Sales have gone up every year, from a little over $250,000 in 2002, to $500,000 in 2002, $600,000 in 2003 and $850,000 in 2004, to $1,300,000 last year. Cost to vendors is a $35 application fee, plus a $25 minimum space fee or 10 percent of gross sales each Sunday, whichever is greater. "We give the credit to Joyce. She took this baby and ran with it," says Lind. "The Sunday Market has brought people and publicity to this area."

Other members of the Astoria Sunday Market board are secretary Chris Bennett, Beth Kendall and Mitch Mitchum. The board, which meets monthly, is looking for someone to serve as treasurer because Susan Schroeder has moved away. Richard Hurley, an Astoria accountant, provides financial expertise.

Giving backAs the Astoria Sunday Market's financial picture continues to improve, the nonprofit organization has been investing in Astoria.

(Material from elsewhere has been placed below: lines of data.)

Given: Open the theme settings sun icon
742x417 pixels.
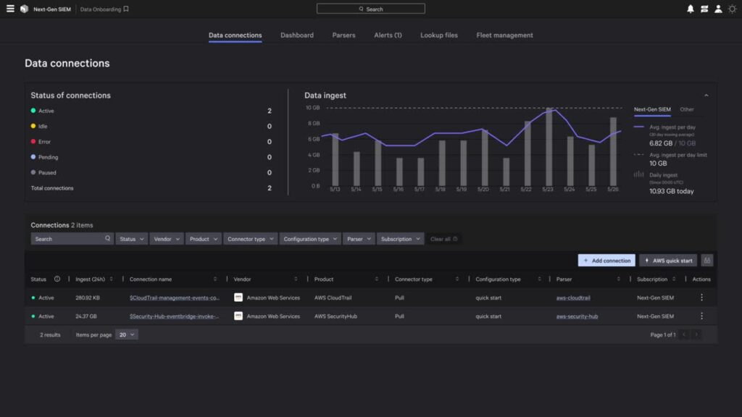Looking at the screenshot, I should click(731, 8).
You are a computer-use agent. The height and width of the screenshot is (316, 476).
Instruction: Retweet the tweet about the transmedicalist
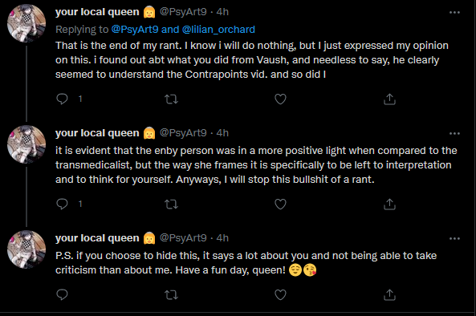click(171, 205)
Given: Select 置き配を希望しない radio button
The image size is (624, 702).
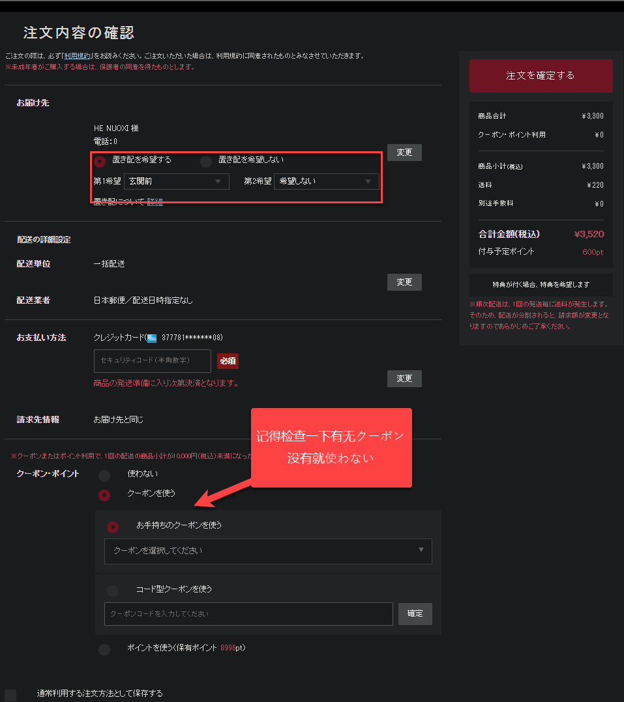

"We really have been able to benefit the city," says Dodge. "We're always looking for ways to improve downtown."

Last month, the Sunday Market presented a $20,000 check to the Astoria City Council to go toward improving the concrete slab where the old Safeway once stood and help turn it into a public plaza with tables, chairs and landscaping. In 2004, the Market put up $17,000 for public restrooms on Exchange Street, just east of 12th Street, a joint project with the city and the Chamber.

Other expenditures include purchasing a bicycle for use by the Astoria Police Department and two seats at the Liberty Theater. A $2,000 check for the Chinese Park at Ninth and Astor streets is in the works.

"We're looking for an extremely profitable year this year," Dodge says.